There are huge range of possibilities on why a model is over-fitting. I would like to address few common issues.
Before getting into answer I would like to give a short explanation on what
Dropout is from this research paper published by the original author on:
Dropout
Dropout:
A simple method to prevent over-fitting of neural network models by removing or dropping units(also called as neurons) while training randomly.
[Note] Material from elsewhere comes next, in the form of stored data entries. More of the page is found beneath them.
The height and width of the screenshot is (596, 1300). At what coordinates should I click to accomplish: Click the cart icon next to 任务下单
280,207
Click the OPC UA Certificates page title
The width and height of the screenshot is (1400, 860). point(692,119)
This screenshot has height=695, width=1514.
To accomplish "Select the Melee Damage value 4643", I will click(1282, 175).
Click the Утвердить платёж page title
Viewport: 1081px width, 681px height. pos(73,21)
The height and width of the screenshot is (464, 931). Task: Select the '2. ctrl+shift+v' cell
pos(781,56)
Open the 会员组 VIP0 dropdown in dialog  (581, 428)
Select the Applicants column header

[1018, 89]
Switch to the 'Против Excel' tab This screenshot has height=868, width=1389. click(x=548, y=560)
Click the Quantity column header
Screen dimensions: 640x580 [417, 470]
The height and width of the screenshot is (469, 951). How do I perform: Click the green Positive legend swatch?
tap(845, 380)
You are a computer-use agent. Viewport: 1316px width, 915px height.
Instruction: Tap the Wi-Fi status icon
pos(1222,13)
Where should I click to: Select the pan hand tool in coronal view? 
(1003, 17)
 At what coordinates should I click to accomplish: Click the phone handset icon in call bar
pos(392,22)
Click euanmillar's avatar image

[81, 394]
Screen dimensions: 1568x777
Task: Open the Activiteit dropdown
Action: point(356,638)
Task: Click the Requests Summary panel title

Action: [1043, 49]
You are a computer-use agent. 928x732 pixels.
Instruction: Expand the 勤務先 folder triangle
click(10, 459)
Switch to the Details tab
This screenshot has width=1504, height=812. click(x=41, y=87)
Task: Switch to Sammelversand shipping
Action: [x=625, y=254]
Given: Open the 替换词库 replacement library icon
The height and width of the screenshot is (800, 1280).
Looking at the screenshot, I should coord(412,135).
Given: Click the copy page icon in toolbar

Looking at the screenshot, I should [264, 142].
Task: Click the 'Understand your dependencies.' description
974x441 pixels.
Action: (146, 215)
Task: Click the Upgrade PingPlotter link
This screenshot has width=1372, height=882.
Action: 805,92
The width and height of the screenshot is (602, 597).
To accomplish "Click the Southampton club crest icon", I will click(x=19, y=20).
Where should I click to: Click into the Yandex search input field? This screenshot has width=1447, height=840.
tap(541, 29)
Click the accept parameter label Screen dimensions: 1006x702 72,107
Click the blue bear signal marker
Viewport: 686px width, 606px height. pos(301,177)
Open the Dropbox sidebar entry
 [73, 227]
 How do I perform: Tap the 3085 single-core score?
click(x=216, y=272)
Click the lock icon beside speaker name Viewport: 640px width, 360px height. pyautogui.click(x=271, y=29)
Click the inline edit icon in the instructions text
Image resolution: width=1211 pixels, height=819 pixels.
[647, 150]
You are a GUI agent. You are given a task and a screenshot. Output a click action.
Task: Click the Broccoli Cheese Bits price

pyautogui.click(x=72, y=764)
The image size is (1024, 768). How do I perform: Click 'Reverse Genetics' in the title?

There by the model won't be dependent on particular neurons or units.
Since you are facing a over-fitting problem you need to add a dropout layers along with your dense layers.
Stochastic Gradient Descent Tricks tells why SGD is good for training larger datasets.
Also in your case since it is a binary classification problem I would go for
binary_crossentropy as my loss function.
Okay now lets get into the code and see:
Add our imports first:
import pandas as pd
import numpy as np
from sklearn.preprocessing import LabelEncoder
from sklearn.preprocessing import StandardScaler
from keras.models import Sequential
from keras.layers import Dense, Dropout
Read the dataset:
dataset = pd.read_csv("DIABETES DATA.csv")
Our scalers and encoders:
encoder = LabelEncoder()
scaler = StandardScaler()
Our independent and dependent variables:
X = dataset.iloc[:, :-1]
y = dataset.iloc[:, -1]
Encode the categorical vars and scale X
X.iloc[:, 0] = encoder.fit_transform(X.iloc[:, 0:1])
X.iloc[:, :] = scaler.fit_transform(X.iloc[:, :])
X = np.array(X)
Our neural network:
classifier = Sequential()
classifier.add(Dense(1000, input_dim=9, activation="relu"))
classifier.add(Dropout(0.2))
classifier.add(Dense(500, activation="relu"))
classifier.add(Dropout(0.2))
classifier.add(Dense(250, activation="relu"))
classifier.add(Dropout(0.2))
classifier.add(Dense(100, activation="relu"))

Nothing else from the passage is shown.